#### Problem to solve:
Output should begin at the line holding "1456x819 pixels." and end at the last line of the entries; print those lines verbatim and no others.

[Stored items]
**********

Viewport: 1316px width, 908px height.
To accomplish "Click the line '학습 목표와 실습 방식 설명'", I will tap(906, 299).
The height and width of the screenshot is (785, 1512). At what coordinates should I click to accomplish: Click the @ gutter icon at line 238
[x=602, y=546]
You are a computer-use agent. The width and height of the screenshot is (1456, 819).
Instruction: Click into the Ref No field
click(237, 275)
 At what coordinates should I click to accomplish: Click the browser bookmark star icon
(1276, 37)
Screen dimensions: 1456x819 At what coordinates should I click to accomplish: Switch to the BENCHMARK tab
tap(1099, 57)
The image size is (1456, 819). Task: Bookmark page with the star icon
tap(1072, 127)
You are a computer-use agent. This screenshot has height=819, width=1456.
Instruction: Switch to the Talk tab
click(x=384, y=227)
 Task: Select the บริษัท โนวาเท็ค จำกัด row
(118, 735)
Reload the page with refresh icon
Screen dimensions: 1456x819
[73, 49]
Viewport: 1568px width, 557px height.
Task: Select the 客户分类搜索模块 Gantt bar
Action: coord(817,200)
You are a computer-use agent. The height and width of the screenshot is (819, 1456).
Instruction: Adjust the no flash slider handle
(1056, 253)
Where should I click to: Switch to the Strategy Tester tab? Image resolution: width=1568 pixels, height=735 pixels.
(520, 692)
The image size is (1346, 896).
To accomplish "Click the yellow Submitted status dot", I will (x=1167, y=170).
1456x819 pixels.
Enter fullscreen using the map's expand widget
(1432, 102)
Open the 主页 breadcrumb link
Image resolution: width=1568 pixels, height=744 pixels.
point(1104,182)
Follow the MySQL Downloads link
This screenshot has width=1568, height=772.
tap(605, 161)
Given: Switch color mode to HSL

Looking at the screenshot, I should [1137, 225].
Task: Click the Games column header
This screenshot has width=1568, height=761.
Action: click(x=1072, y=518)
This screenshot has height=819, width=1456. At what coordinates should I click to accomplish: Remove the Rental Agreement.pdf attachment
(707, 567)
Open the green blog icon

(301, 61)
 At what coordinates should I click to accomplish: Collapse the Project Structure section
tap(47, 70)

**********

#### Exercise solution:
1456x819 pixels.
Enter fullscreen using the map's expand widget
(1432, 102)
Open the 主页 breadcrumb link
Image resolution: width=1568 pixels, height=744 pixels.
point(1104,182)
Follow the MySQL Downloads link
This screenshot has width=1568, height=772.
tap(605, 161)
Given: Switch color mode to HSL

Looking at the screenshot, I should [1137, 225].
Task: Click the Games column header
This screenshot has width=1568, height=761.
Action: click(x=1072, y=518)
This screenshot has height=819, width=1456. At what coordinates should I click to accomplish: Remove the Rental Agreement.pdf attachment
(707, 567)
Open the green blog icon

(301, 61)
 At what coordinates should I click to accomplish: Collapse the Project Structure section
tap(47, 70)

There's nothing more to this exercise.